═══ VORGEGEBENER TEXT ═══

Es ist eine Errungenschaft des Fortschritts, das Altwerden heute nicht mehr nur Last ist. Dabei ist es nach wie vor durchaus mit vielen Ängsten verbunden: Wird die Rente für meinen Lebensunterhalt reichen? Werde ich selbstständig leben oder auf Hilfe angewiesen sein? Muss ich damit rechnen, im Heim zu leben oder gibt es andere Möglichkeiten? Werde ich medizinisch gut versorgt?

Diese Ängste gibt es – und oft sind sie berechtigt. Dazu kommt noch die Sorge vieler älterer Menschen, anderen zur Last zu fallen. Das macht diese Lebensphase nicht gerade leichter.

═══

→ **AUFGABENSTELLUNG**
a – Beantworten Sie zum Text über das Altwerden diese Fragen:
(i) Was gilt im ersten Satz als Errungenschaft des Fortschritts?
(ii) Wie oft sind diese Ängste laut Text berechtigt?
(iii) Welche Sorge vieler älterer Menschen kommt noch hinzu?
b – Schreiben Sie aus dem Text über das Altwerden den Abschnitt von „Es ist eine“ bis einschließlich „nicht gerade leichter.“ wortgetreu ab.

═══ ÜBUNGSMATERIAL ═══

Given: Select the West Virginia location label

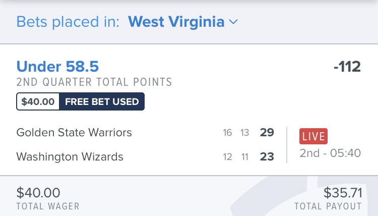Looking at the screenshot, I should 176,22.
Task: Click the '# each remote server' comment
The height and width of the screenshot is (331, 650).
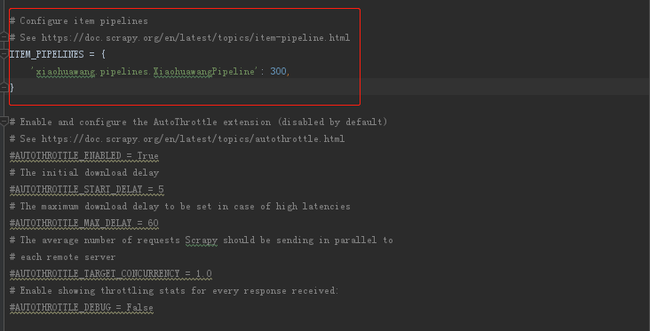Action: coord(62,257)
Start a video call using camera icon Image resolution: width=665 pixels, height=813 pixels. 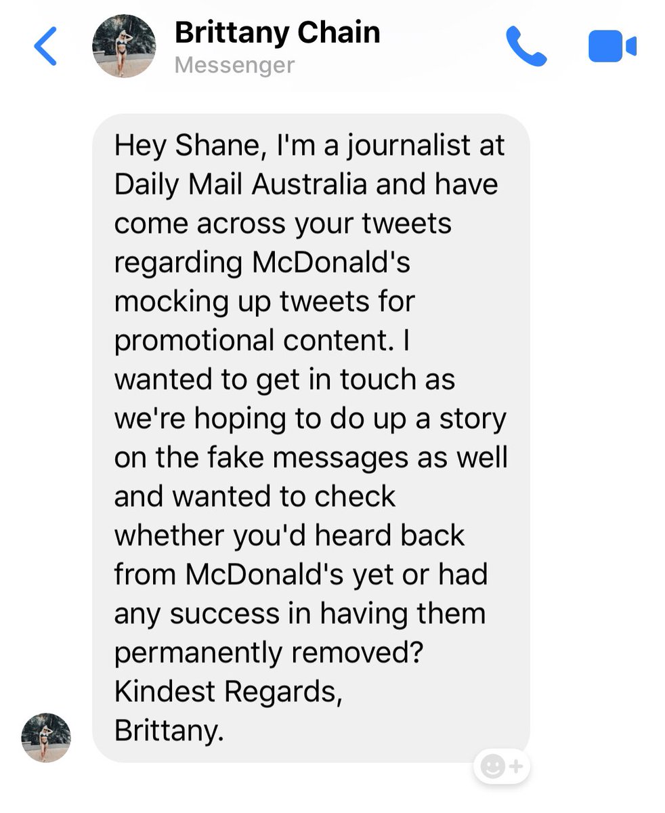point(612,47)
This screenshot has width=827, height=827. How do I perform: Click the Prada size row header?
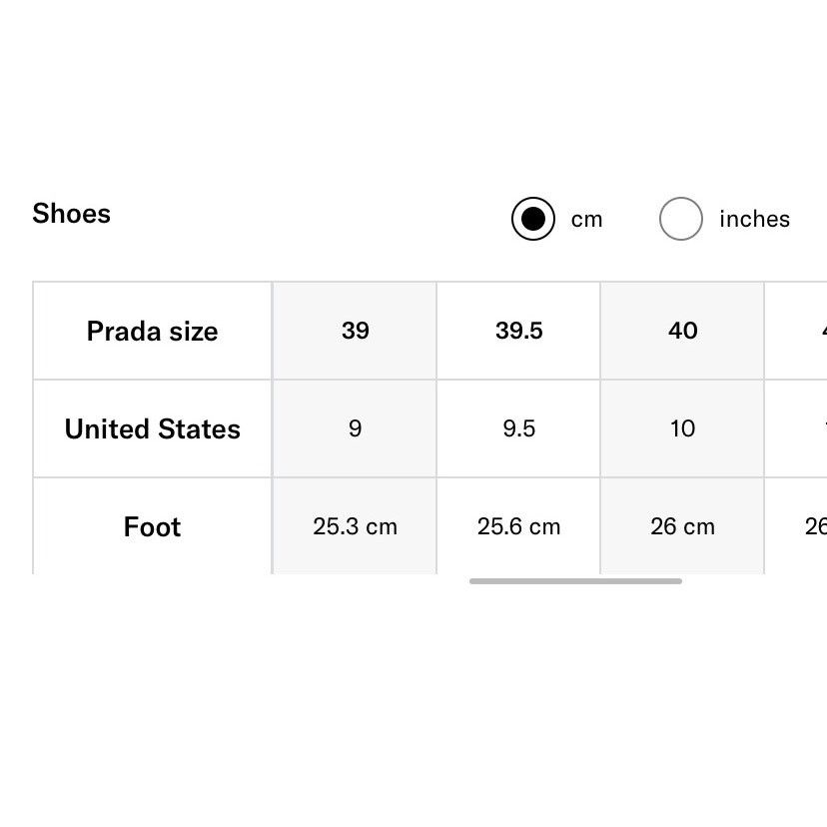pyautogui.click(x=153, y=331)
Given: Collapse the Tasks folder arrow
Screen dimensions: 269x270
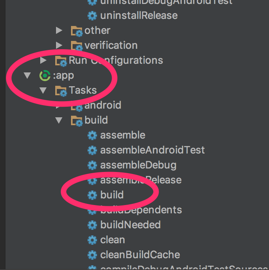Looking at the screenshot, I should point(43,91).
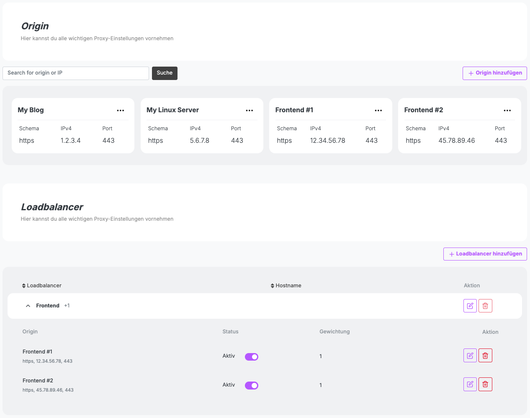Sort by Hostname column
530x418 pixels.
286,286
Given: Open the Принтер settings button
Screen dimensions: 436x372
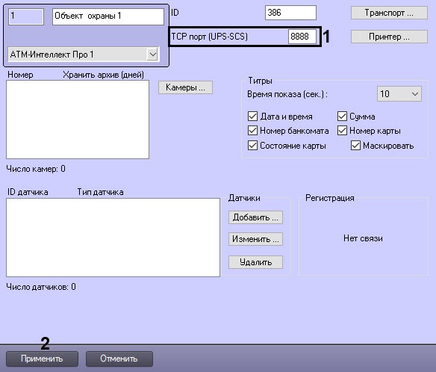Looking at the screenshot, I should [x=389, y=37].
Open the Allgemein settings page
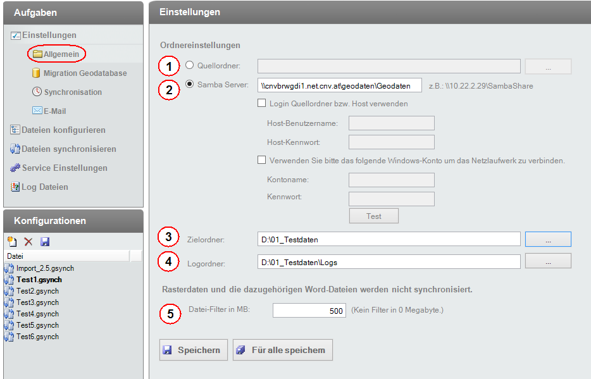The width and height of the screenshot is (591, 379). click(60, 54)
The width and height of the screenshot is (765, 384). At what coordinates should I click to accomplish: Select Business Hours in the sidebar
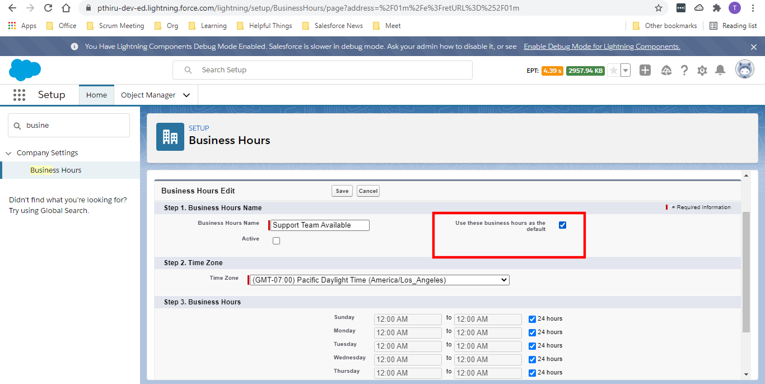55,170
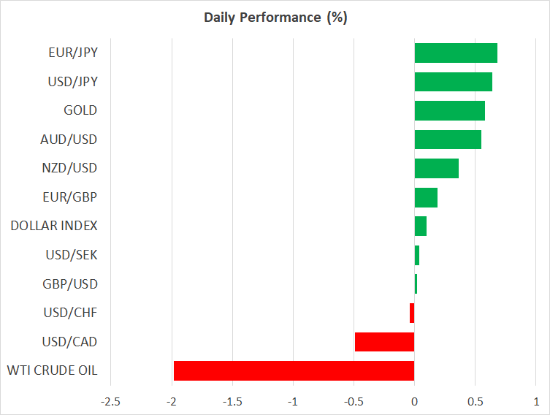
Task: Click the EUR/JPY axis label
Action: click(72, 53)
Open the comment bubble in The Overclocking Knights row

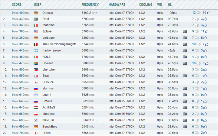click(x=198, y=44)
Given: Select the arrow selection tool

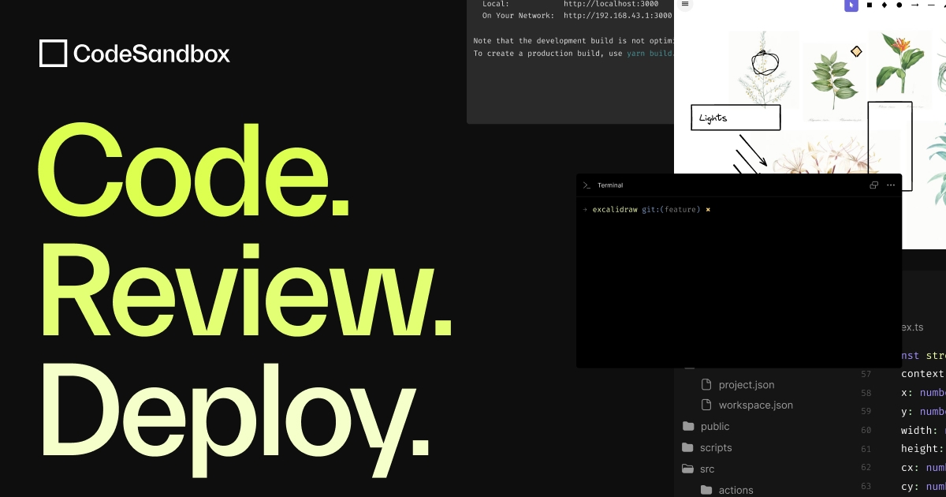Looking at the screenshot, I should tap(851, 5).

═══

→ **LÖSUNGEN**
a –
(i) Dass das Altwerden heute nicht mehr nur Last ist.
(ii) Oft.
(iii) Die Sorge, anderen zur Last zu fallen.

b –
Es ist eine Errungenschaft des Fortschritts, das Altwerden heute nicht mehr nur Last ist. Dabei ist es nach wie vor durchaus mit vielen Ängsten verbunden: Wird die Rente für meinen Lebensunterhalt reichen? Werde ich selbstständig leben oder auf Hilfe angewiesen sein? Muss ich damit rechnen, im Heim zu leben oder gibt es andere Möglichkeiten? Werde ich medizinisch gut versorgt?

Diese Ängste gibt es – und oft sind sie berechtigt. Dazu kommt noch die Sorge vieler älterer Menschen, anderen zur Last zu fallen. Das macht diese Lebensphase nicht gerade leichter.